Backblaze, meanwhile, seems to use the term "vaults" here, and seem to use it to mean racks/rooms of backup storage that are seemingly independent from a power/cooling/data perspective. (And possibly with their own isolated little room that has its own fire suppression? They don't mention it, but that's how I'd picture it.) They say that there are multiple vaults "per data centre." But often an entire campus of physically-isolated buildings — what in IaaS terminology would be separate AZs — would be considered one "data centre" in traditional hosting terms, if it's all owned by one company and operated by one shared ops staff. Since Backblaze don't introduce anything quite like the AZ concept in their docs, it's unclear whether their data centres are able to guarantee data durability in the event of a fire that destroys a single "vault."

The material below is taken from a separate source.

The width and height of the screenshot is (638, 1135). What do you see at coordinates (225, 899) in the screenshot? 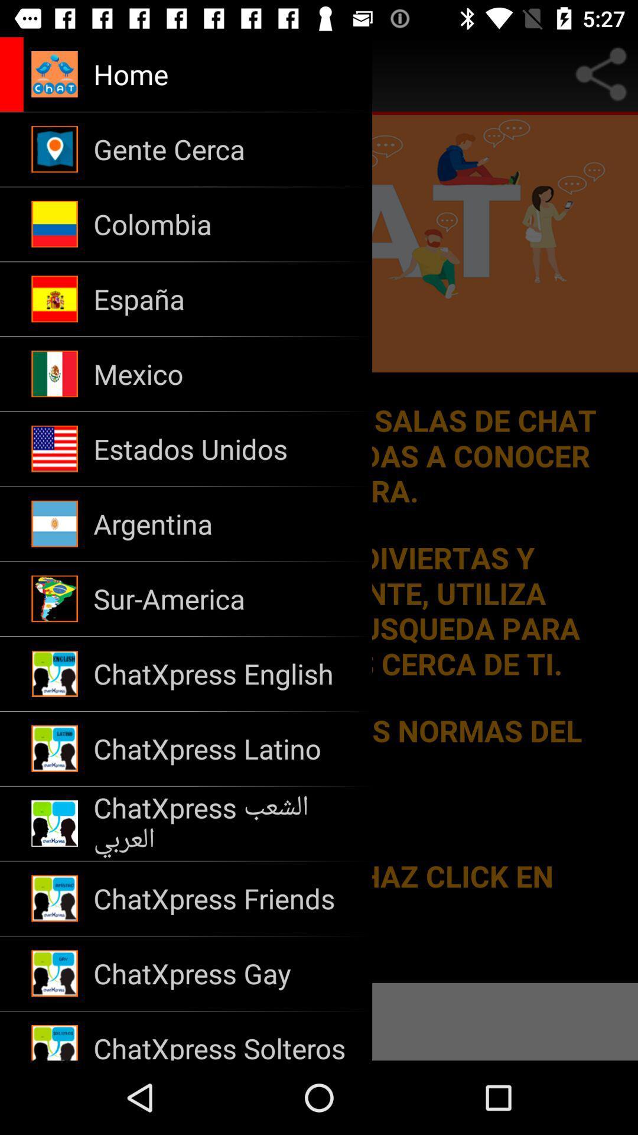
I see `the chatxpress friends icon` at bounding box center [225, 899].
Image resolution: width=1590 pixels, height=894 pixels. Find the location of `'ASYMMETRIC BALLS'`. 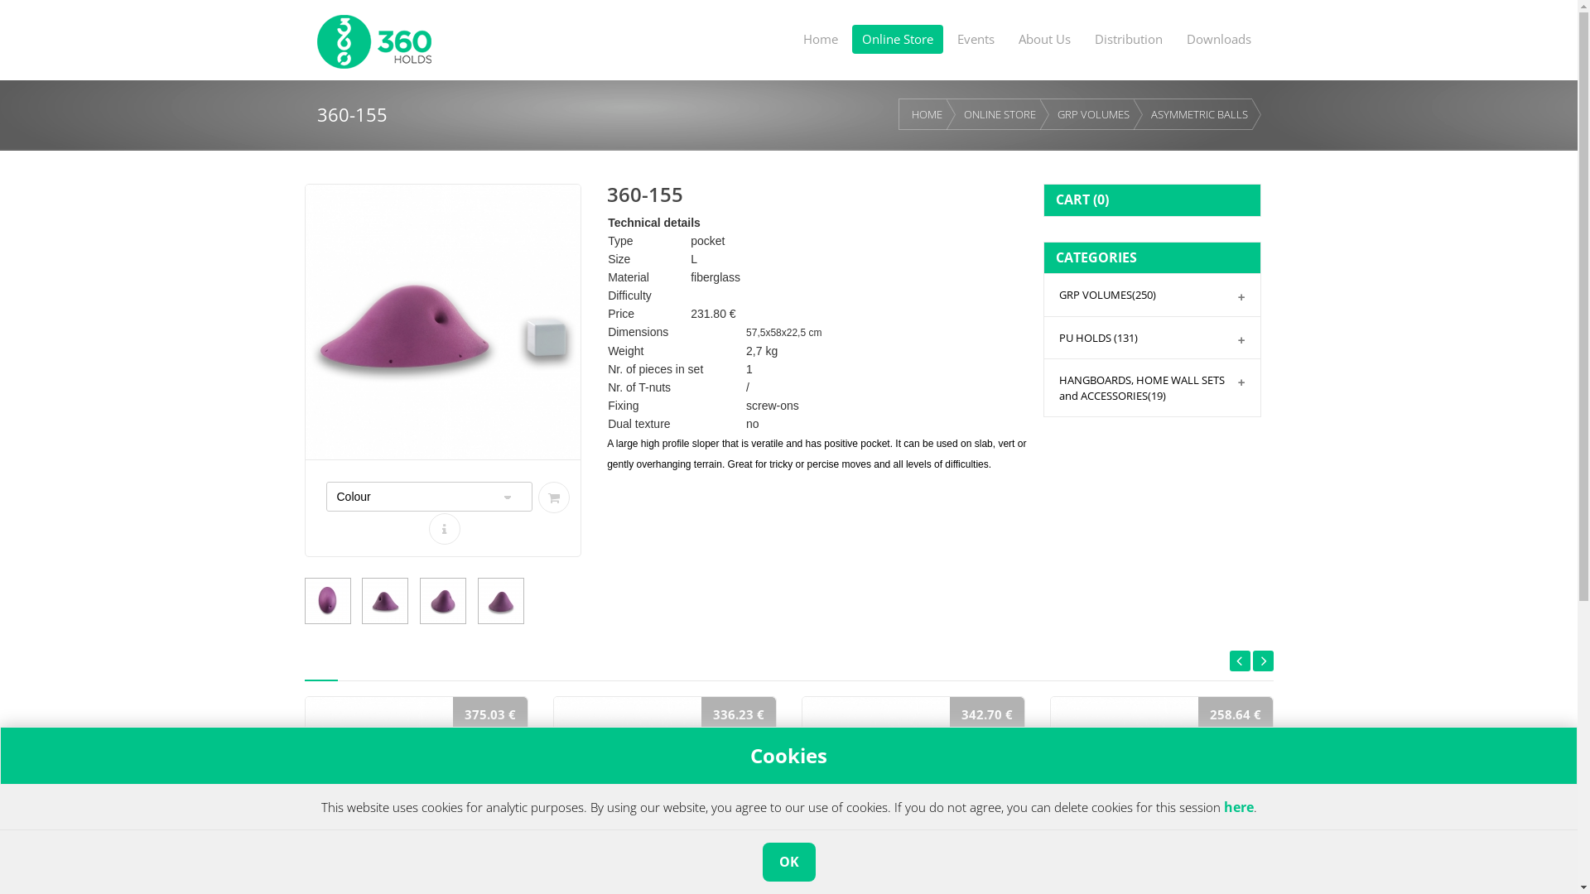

What is clear, is that neither Google nor Backblaze considers this type of data durability to be the most important kind. Which makes sense: there are other types of disasters that can befall a data centre, or even an entire city, that will knock out (and potentially corrupt!) all AZs in that "region." I'd mention floods as the obvious thing to picture, but nobody builds a data centre on a floodplain. Instead, how about: climate change shifting the paths of tornadoes unpredictably; compression of a tectonic plate resulting in random areas of land (potentially inside a city) having the earth heaved and thrusted up by as much as meters; and key cities — and data-centers themselves as strategic targets, actually! — being bombed during a war.

Designing your archival storage to be resilient to these problems, will of course also protect your data in the event of a smaller-scale disaster like a fire, meteorite impact, or some spiteful person ramming a truck into one of the DC's buildings.

Therefore, Google and Backblaze have both designed in inter-regional replication for the purposes of "geographic data redundancy." GCS has "dual-region" and "multi-region" buckets; and Backblaze has "Cloud Replication" (https://www.backblaze.com/cloud-storage/features/replication) where you essentially make Bucket A in region A into a streaming read-replica of Bucket B in region B.

In both of these cases, enabling the feature costs money. Both providers consider the use-case for this level of durability so rare that they don't make it a guaranteed default with attempted cross-customer subsidization; but instead just offer it to the few customers who think they really need it, or who are required by law or regulation to do it.